▶ **Document segment**:
• • • •

If my first three weeks in the Thai jungle taught me one thing, it was this: I was not prepared, mentally or emotionally, to be a guide. There was nothing I could really do about that, and while it’s never stopped me from doing anything before (and it certainly wasn’t going to stop me now), I figured the least I could do was be better equipped.
I combed the local markets, piecing together odds and ends for a survival kit: bandages, medicine for sunstroke, salt tablets, antibiotic cream, anything that might come in handy, at a reasonable price (the Jungle Adventure Tour Company did not share my sense of responsibility, or expenses, in these matters). Once I had the essentials, I shopped for something to complete my look, something to make up for my utter lack of experience and competence, something that said, “I’m not just another backpacker who’s taking a job away from the locals, I’m a Jungle Guide.”

• • • •

▶ **Information shown**:
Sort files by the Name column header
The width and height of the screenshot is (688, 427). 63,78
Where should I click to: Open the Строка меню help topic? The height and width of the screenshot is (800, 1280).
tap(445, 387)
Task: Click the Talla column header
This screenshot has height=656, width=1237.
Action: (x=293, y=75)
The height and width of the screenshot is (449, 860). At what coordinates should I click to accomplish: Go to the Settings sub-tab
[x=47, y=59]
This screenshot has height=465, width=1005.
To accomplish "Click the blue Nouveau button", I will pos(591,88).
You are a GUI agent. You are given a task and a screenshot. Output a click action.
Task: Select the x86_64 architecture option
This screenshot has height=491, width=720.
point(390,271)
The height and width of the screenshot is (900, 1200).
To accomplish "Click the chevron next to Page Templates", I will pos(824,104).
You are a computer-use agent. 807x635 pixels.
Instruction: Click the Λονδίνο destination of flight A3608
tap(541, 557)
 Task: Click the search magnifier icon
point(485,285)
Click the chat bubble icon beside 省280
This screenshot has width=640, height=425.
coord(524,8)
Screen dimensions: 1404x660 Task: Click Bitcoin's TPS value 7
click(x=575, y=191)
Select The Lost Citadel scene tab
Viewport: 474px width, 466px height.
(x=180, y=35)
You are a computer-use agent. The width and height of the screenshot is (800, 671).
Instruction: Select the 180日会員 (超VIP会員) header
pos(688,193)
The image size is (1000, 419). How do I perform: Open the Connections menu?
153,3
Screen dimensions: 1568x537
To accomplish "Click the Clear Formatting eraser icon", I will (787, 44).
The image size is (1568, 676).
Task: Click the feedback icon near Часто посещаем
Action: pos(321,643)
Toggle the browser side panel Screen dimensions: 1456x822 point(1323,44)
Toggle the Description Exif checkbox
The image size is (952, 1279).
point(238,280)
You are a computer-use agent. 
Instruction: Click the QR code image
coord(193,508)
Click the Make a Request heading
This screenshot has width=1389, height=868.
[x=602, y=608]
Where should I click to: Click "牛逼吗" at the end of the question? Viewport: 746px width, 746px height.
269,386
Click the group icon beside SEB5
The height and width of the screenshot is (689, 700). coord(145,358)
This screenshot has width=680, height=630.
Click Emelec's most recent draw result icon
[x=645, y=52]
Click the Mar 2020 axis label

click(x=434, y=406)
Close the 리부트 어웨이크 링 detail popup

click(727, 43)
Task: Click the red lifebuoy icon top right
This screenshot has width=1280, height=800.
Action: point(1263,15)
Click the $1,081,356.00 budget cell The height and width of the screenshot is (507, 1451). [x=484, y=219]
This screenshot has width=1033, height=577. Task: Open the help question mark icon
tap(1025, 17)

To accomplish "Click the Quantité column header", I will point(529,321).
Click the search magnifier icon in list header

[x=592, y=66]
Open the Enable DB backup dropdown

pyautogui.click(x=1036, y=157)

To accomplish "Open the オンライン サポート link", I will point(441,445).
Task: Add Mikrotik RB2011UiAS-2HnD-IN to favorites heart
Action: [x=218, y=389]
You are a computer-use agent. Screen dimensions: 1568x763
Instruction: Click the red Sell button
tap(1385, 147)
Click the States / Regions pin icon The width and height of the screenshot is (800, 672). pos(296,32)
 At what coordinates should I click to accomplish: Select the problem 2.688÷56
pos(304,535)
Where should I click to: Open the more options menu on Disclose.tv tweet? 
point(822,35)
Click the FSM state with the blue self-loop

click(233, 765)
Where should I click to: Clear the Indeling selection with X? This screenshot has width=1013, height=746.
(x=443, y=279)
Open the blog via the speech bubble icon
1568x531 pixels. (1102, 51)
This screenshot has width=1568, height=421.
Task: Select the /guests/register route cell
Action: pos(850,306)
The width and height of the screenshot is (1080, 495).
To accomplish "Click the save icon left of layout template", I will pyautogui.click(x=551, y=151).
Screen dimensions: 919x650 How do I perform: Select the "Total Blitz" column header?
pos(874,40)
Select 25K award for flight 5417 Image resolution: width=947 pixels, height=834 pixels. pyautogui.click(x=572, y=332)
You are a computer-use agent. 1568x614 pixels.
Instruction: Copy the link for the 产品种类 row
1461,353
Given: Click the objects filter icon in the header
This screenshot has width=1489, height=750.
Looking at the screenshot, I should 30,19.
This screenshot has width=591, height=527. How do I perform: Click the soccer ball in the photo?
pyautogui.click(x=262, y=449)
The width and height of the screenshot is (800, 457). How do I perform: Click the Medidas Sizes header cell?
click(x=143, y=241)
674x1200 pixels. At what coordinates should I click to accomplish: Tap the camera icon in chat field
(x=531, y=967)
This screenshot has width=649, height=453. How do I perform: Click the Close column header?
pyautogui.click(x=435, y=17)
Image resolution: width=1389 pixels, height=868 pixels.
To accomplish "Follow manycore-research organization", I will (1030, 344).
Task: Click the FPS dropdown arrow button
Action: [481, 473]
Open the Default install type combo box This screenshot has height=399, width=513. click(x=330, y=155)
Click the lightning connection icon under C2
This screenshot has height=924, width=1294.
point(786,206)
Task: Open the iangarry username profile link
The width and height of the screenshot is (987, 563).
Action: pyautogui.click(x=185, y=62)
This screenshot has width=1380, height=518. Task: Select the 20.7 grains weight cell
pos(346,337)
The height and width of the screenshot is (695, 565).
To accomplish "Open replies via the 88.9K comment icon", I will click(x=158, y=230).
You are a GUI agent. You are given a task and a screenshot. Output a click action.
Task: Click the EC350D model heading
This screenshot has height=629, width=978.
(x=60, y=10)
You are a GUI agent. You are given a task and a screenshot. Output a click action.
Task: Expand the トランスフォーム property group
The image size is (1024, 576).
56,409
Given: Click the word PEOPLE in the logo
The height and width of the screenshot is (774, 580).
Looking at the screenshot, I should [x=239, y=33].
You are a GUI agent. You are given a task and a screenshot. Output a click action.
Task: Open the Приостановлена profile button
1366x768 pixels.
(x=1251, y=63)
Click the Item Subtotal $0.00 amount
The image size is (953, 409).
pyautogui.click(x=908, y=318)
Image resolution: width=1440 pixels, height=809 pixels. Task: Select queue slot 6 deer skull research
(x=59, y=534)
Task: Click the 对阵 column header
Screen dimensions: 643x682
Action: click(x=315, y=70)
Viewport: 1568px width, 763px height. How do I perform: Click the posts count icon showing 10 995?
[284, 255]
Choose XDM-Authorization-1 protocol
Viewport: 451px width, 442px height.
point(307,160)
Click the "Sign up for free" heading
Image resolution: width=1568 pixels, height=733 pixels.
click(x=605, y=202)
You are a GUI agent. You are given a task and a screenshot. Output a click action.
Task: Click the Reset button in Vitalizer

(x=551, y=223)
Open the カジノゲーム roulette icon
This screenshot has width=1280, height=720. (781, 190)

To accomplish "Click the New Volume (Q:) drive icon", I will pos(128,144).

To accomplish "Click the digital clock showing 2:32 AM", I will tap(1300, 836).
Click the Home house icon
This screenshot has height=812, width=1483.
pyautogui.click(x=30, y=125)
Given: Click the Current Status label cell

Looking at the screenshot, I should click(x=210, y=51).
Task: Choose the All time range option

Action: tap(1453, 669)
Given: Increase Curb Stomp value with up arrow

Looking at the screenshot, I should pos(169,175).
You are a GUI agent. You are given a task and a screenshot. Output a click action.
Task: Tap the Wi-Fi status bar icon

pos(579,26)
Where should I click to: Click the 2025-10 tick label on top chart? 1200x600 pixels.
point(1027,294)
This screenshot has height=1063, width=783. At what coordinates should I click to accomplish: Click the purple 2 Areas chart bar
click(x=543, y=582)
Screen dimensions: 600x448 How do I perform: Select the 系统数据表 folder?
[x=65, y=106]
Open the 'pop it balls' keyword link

• • • •

▶ **Directions**:
• 1. According to the jungle guide account, what did the narrator's first three weeks in the Thai jungle teach?
• 2. Pick up the jungle guide account after its final sentence and keep writing.

▶ **Responses**:
• 1. That the narrator was not prepared, mentally or emotionally, to be a guide.

• 2.
The first thing I found was a machete, but I couldn’t quite work out how to hang it from my belt and walk without cutting chunks out of my leg. I searched for something a little safer; I wanted to cultivate a certain aura of danger without actually hurting myself. Eventually I found the perfect accessory: a classic Clark Gable Mogambo African Safari hat with the brim snapped up on one side. I tried it on and instantly became the Great White Hunter. The only things missing were the elephant gun and the team of porters, but I couldn’t afford them.
The morning after my purchase, I led a trek out in the jungle, proudly, no, shamelessly wearing my hat, forgetting the survival kit back at the compound. I swaggered down the trail, leading a tour package of Danish girls who put their young, nubile lives into my now oh-so-capable hands.
After about an hour on the trail, I heard a sound Tcht! off in the bush. I stopped dead in my tracks and held up my hand, the signal for the group to stop and be quiet. Then I explained to the girls that raising my hand was the signal to stop and be quiet. I wondered if the noise could be an animal. I looked, I listened, we waited…
Nothing. I lowered my hand. We moved on. A few minutes later, another Tcht! I stopped, my hand raised. What was out there? Again I looked. I listened. I sniffed for the scent of animals. After only a few weeks of being in the jungle, I noticed that all my senses were becoming more acute, alive, sharper than ever before. I could feel the jungle. I was the jungle.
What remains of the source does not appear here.